Among the entries below, extract exactly the lines that run from the one with "Click the USB devices plug icon in menu" through the one with "Given: Check the", both ends included.

GIVEN RECORDS:
____________________
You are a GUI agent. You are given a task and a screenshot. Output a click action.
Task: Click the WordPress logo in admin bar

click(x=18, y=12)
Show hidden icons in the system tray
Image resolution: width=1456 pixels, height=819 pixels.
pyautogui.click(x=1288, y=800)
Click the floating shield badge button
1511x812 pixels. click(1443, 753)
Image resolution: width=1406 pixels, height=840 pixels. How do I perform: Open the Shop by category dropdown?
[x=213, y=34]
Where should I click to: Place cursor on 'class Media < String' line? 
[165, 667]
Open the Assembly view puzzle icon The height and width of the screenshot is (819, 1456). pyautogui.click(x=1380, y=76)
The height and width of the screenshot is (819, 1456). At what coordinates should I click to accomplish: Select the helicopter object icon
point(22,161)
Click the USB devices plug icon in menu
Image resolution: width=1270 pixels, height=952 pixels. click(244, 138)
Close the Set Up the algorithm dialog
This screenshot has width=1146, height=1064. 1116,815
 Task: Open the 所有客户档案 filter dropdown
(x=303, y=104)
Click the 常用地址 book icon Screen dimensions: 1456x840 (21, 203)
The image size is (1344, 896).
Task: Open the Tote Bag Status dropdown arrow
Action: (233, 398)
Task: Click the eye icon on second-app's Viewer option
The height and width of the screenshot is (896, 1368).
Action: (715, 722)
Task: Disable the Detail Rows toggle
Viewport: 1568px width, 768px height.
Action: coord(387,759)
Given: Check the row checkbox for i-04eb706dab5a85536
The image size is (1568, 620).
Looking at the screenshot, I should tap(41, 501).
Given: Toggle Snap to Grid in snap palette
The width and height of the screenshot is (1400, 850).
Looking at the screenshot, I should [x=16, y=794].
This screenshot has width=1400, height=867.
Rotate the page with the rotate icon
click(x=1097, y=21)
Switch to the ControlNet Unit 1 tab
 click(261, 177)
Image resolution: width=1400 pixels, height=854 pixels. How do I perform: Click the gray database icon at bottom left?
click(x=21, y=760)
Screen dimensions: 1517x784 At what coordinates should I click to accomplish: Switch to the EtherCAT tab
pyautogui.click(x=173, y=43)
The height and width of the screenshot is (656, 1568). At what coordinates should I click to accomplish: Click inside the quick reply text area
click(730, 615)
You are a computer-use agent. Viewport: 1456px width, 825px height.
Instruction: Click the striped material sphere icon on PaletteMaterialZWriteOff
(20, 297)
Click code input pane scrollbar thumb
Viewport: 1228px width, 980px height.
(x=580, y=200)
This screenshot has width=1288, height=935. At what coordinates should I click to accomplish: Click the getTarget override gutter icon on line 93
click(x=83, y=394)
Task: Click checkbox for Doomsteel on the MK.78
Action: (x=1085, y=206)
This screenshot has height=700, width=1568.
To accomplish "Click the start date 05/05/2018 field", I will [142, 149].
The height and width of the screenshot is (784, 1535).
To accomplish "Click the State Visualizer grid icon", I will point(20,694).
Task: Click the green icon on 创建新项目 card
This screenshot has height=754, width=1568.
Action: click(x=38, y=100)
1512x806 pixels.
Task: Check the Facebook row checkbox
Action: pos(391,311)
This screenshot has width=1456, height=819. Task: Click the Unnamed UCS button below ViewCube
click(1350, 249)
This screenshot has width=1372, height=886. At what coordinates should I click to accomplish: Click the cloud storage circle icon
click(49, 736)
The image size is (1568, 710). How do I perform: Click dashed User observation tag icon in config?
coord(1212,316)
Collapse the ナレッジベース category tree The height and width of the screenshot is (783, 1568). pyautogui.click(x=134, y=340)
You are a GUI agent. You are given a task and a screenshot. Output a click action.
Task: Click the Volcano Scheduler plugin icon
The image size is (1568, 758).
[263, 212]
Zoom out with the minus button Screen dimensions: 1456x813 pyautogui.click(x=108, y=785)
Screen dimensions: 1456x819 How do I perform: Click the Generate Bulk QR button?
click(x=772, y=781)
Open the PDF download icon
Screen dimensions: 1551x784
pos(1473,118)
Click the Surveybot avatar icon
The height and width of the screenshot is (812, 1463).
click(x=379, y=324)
____________________
ANSWER SPACE:
Click the USB devices plug icon in menu
Image resolution: width=1270 pixels, height=952 pixels. click(244, 138)
Close the Set Up the algorithm dialog
This screenshot has width=1146, height=1064. 1116,815
 Task: Open the 所有客户档案 filter dropdown
(x=303, y=104)
Click the 常用地址 book icon Screen dimensions: 1456x840 (21, 203)
The image size is (1344, 896).
Task: Open the Tote Bag Status dropdown arrow
Action: (233, 398)
Task: Click the eye icon on second-app's Viewer option
The height and width of the screenshot is (896, 1368).
Action: (715, 722)
Task: Disable the Detail Rows toggle
Viewport: 1568px width, 768px height.
Action: coord(387,759)
Given: Check the row checkbox for i-04eb706dab5a85536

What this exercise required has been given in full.